Social and Cultural Consequences

Social tension manifested in food riots, increased vagrancy, and strained parish charity networks referenced in documents from York Minster, Notre-Dame de Paris, and monasteries of the Franciscan Order. Chroniclers such as Jean de Joinville-era writers and clerics in the service of Robert the Bruce recorded moralizing interpretations that linked famine to divine judgment, reflecting theological debates within Catholic Church circles and among influential intellectuals in University of Paris and University of Oxford. Cultural expressions in vernacular lyrics and illuminated manuscripts from workshops in Paris, Ghent, and Cambridge show motifs of scarcity and mortality that foreshadow later late medieval attitudes evident in the aftermath of the Black Death and during conflicts like the Hundred Years' War.

Responses and Relief Efforts

Responses ranged from municipal grain requisitions in Bruges, Ghent, and Paris to royal proclamations by Edward II and Philip V aimed at price controls and export bans documented in royal ordinances and port customs registers of Calais and Bordeaux. Monastic houses such as St Albans Abbey and the Abbey of Cluny provided alms, while confraternities and guilds in Florence and Bologna organized communal kitchens. Long-distance merchants and banking agents linked to Genoa and Marseilles adjusted credit terms to sustain trade in grain and salt.

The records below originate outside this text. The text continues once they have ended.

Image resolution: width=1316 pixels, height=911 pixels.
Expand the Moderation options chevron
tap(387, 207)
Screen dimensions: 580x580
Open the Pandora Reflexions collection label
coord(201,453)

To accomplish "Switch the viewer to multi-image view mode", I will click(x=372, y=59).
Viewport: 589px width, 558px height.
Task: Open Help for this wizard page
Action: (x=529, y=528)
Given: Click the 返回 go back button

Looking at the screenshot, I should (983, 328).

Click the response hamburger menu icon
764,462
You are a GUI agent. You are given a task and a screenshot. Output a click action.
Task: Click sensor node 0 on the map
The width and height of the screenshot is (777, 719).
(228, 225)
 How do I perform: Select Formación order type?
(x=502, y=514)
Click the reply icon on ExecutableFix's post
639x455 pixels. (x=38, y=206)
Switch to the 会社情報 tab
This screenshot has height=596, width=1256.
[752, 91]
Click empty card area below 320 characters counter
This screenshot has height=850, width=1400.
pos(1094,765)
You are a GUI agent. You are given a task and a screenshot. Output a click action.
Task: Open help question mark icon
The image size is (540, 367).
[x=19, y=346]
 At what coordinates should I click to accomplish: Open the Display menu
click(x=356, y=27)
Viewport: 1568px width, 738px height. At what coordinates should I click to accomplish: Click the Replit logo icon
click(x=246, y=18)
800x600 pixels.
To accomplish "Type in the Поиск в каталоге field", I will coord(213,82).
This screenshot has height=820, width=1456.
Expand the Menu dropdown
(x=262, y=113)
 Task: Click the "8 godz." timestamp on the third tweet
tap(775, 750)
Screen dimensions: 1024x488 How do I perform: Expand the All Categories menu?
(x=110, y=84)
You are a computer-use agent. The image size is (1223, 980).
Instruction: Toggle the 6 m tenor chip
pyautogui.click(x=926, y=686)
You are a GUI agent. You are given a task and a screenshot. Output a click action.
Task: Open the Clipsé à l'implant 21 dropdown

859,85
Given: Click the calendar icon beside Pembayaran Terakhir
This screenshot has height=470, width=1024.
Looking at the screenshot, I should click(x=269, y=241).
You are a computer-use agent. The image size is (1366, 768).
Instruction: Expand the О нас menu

Local initiatives included charters issued by town councils in Brussels, Amiens, and Riga to regulate relief distribution, while some landlords in Aquitaine and Provence negotiated delayed rents recorded in manorial court rolls.

Long-term Effects and Legacy

The Great Famine weakened demographic resilience across medieval Europe, setting conditions that amplified the mortality and social disruption of the Black Death of the 1340s and influenced the course of political conflicts including the Hundred Years' War and uprisings that would culminate in later events like the Peasants' Revolt of 1381. Agricultural adjustments, shifts in labor relations documented in manorial records, and changes in urban provisioning practices in cities such as London, Paris, and Bruges contributed to long-term economic transformations. The crisis is cited in legal and fiscal archives informing subsequent policy by monarchs and municipal bodies and appears in the historiography of scholars studying medieval climate, demography, and social welfare linked to institutions like the Royal Society and modern research centers in Cambridge University and the Max Planck Institute.